### AIM OF THE TASK
Write out word for word the lines of the records below, from the line with "You are a GUI" up to and including the line with "The width and".

------ DATA RECORDS ------

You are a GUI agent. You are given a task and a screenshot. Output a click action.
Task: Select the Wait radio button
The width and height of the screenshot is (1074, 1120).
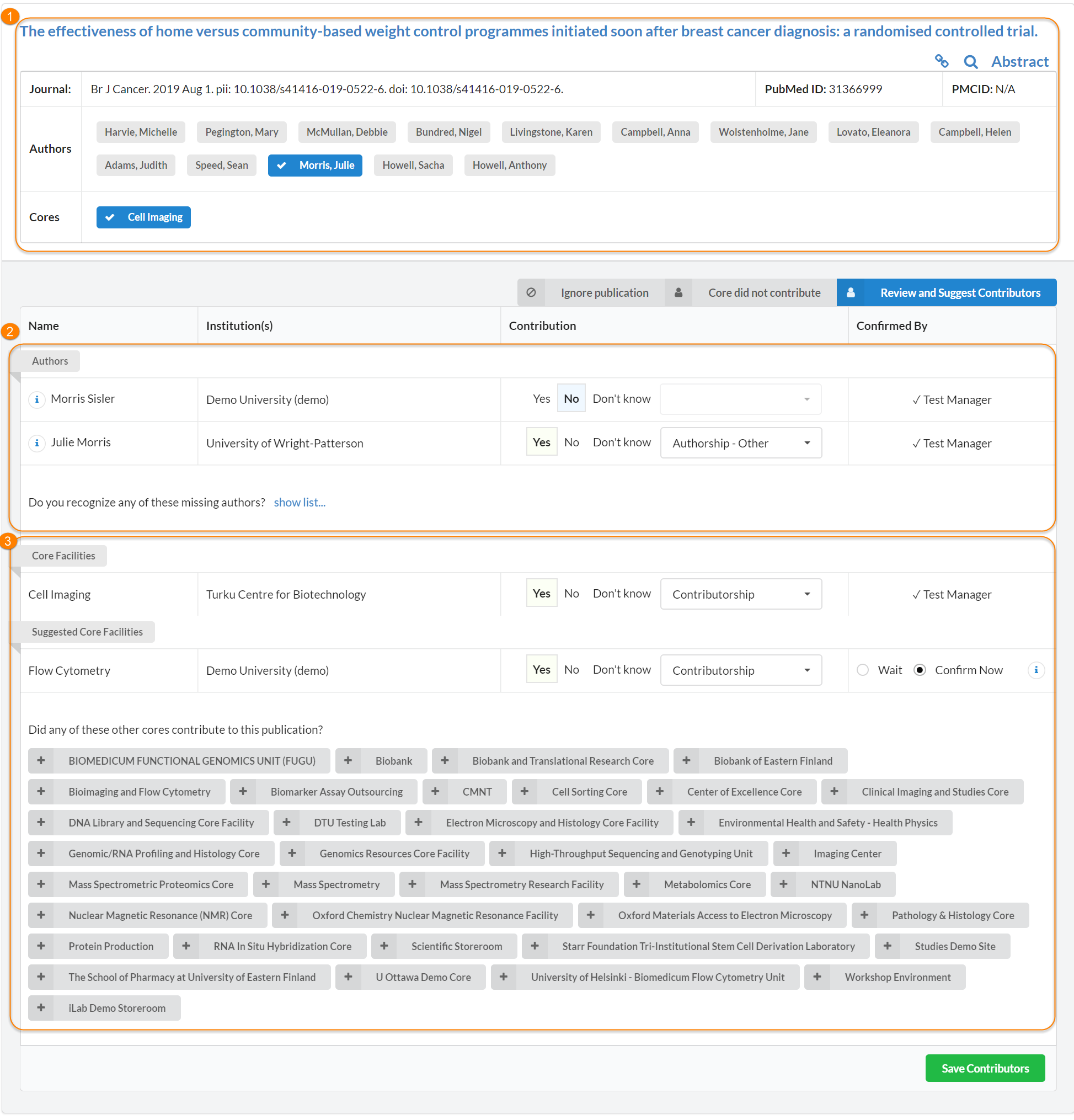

------
------ DATA RECORDS ------

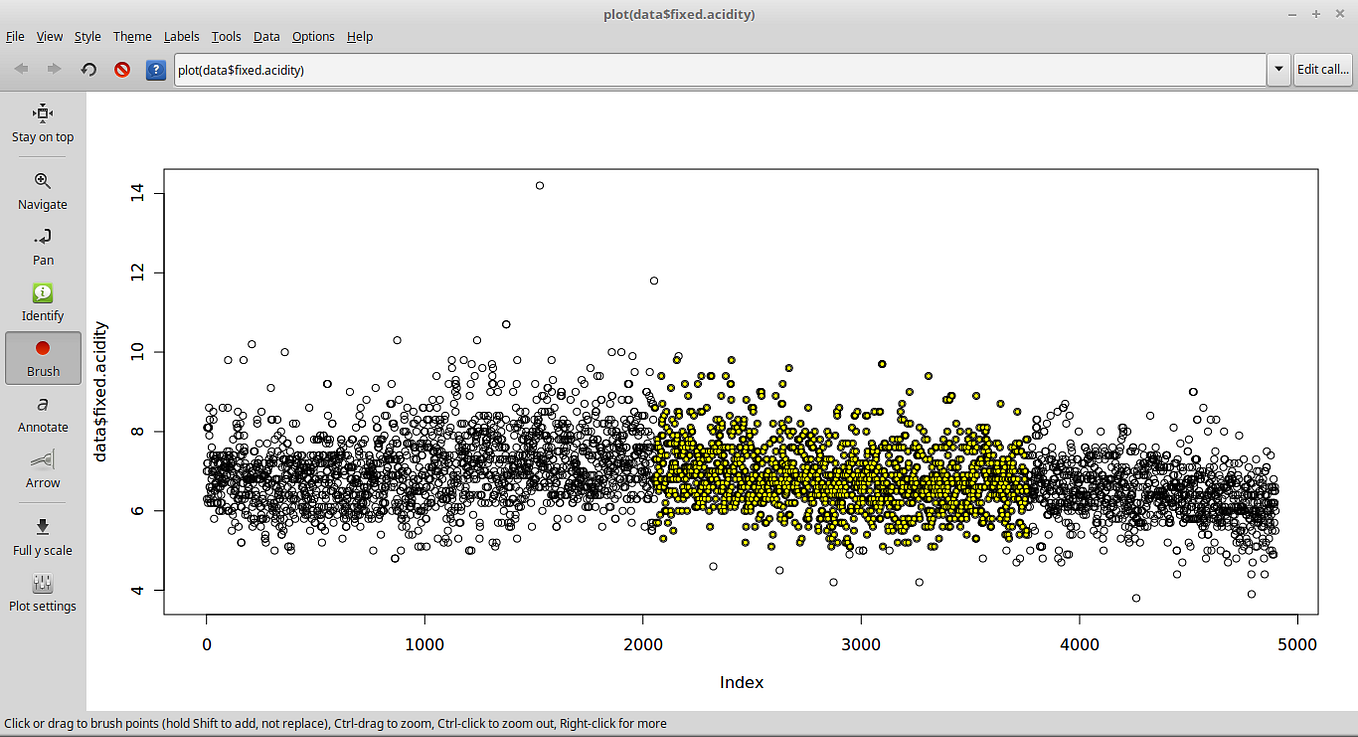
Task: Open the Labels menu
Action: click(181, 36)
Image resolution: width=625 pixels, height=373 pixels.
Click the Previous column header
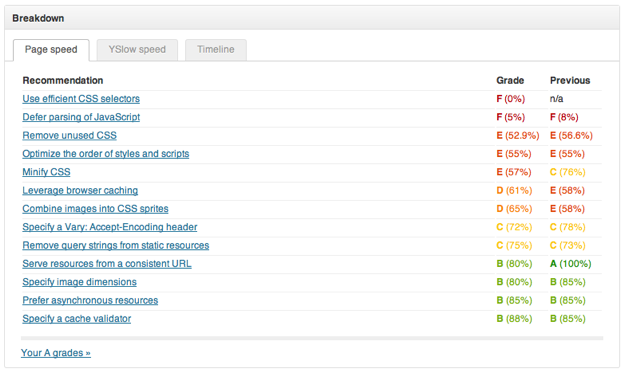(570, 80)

------

### EXERCISE RESPONSE
You are a GUI agent. You are given a task and a screenshot. Output a click action.
Task: Select the Wait radio button
The width and height of the screenshot is (1074, 1120).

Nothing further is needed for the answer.